The Bòstadh settlement (also known as Tràigh Bhòstadh or Bosta Beach) is a settlement of houses located on Bosta Beach. The Bostadh Iron Age settlement is located on the island of Great Bernera in the Outer Hebrides, Scotland. The settlement originally dates to the Late Iron Age, using the Long Iron Age Scheme, to about 400-800 CE. A later Norse structure was built on top of the Iron Age settlement. The settlement was located in an advantageous area; it had easy access to a freshwater stream to the south, and its proximity to the ocean provided easy access to fishing waters.

The Bòstadh Iron Age settlement is a scheduled monument. It is monitored by Historic Environment Scotland and is managed by the Comunn Eachdraidh Sgìre Bheàrnaraigh (Bernera Historical Society).

==Archaeology==
Prior to excavation there was a variety of evidence indicating the presence of a settlement on Bosta Beach, including artefacts and signs of the presence of structures.

As early as 1966 the presence of midden deposits and stone structures have been recorded. Records state that the middens and the structures were being eroded at the base of the dunes.

In 1968, the settlement was further exposed by erosion. The artefacts found include what is likely Iron Age pottery sherds, stone implements and pieces of corroded iron. At least two similar floors were found nearby, and they appreared to be more or less undisturbed. Inside of a structure demarcated by large stones, a flint flake, a small, thick pottery sherd, an antler tine of a red deer with evidence of use as tool, and a fragment of whale bone tool were found. These objects are currently held in Glasgow Art Gallery and Museum.

In 1969 an arc of set stones and a series of shorter sections of walls was found. These walls were likely the remains of houses. The midden material was also exposed a few yards to the west of the structures. The midden was found to contained shells, bones, fragments of broch-type pottery, and a piece of decorated bone that was perforated for use as a comb.

In 1983 a rusty metal object of twisted metal that was bent into ring of 114 millimetres was found in an eroding sand dune.
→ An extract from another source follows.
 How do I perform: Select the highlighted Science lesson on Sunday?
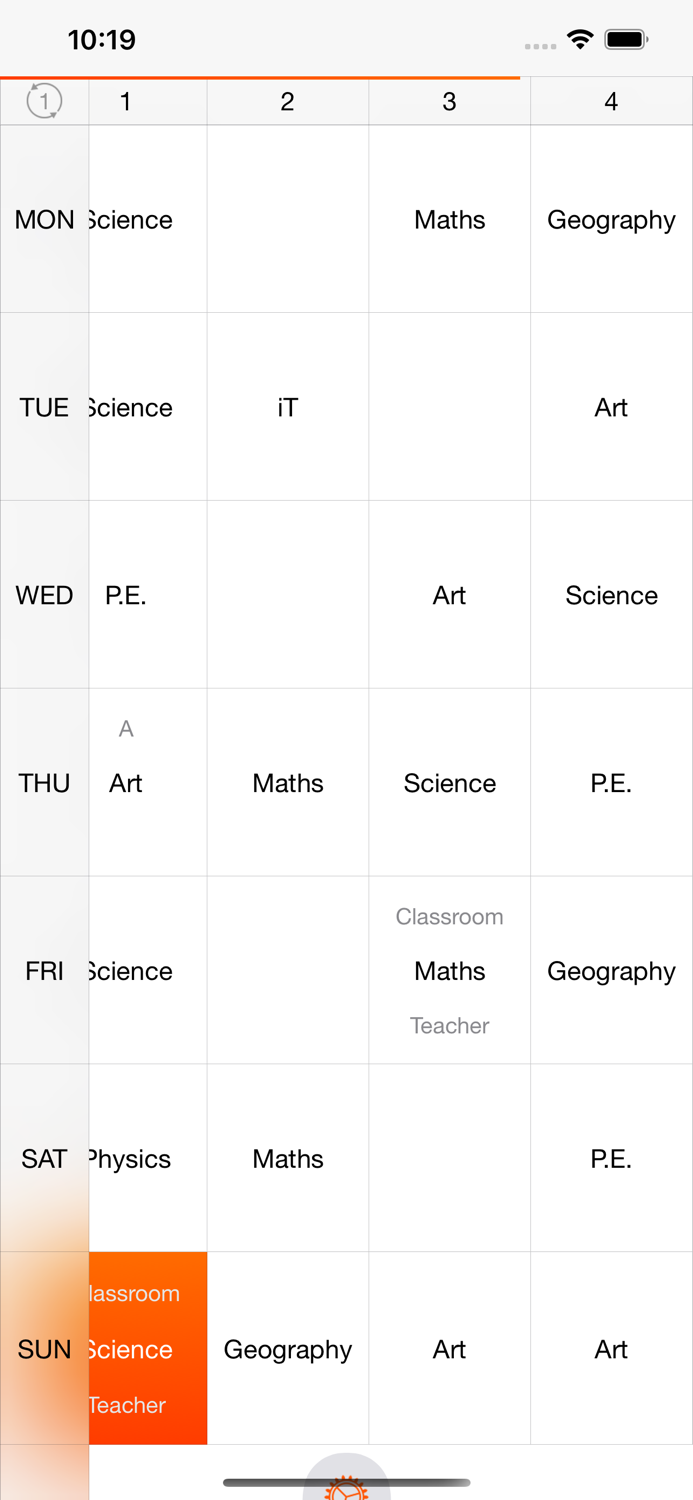(148, 1349)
In January 1992 storm force winds and high tides caused significant erosion. The storm resulted in the erosion of at least one metre of dune face and lowered the level of the beach approximately one metre. A series of stone buildings were revealed underneath an eroding sand dune over a stretch of 30 metres. The total height of eroding dune ranged from 2 to 5 metres.The buildings had been buried beneath a sand dune. The buildings are bordered by exposed rock to the north, a stream estuary to the south, and Bosta Cemetery in the east. Most of the walls were over a metre thick. The walls consist of drystone facings on both the inner and outer surfaces and are filled with a sand core. The walls were constructed on dark brown sand deposits.

Finds include a significant number of pottery sherds including 160 rims and 50 bases, Beaker pottery, fish and animal bones (some of which displaying signs of butchering), antler, shells, worked bone tools, fragments of up to three combs, and a lead weight.

In 1994 more artefacts were revealed as a result of further erosion. These artefacts included a broken red hammerstone, a broken quartz hammerstone, a pot boiler, two quartz cores, and a pottery rim decorated with a stab pattern.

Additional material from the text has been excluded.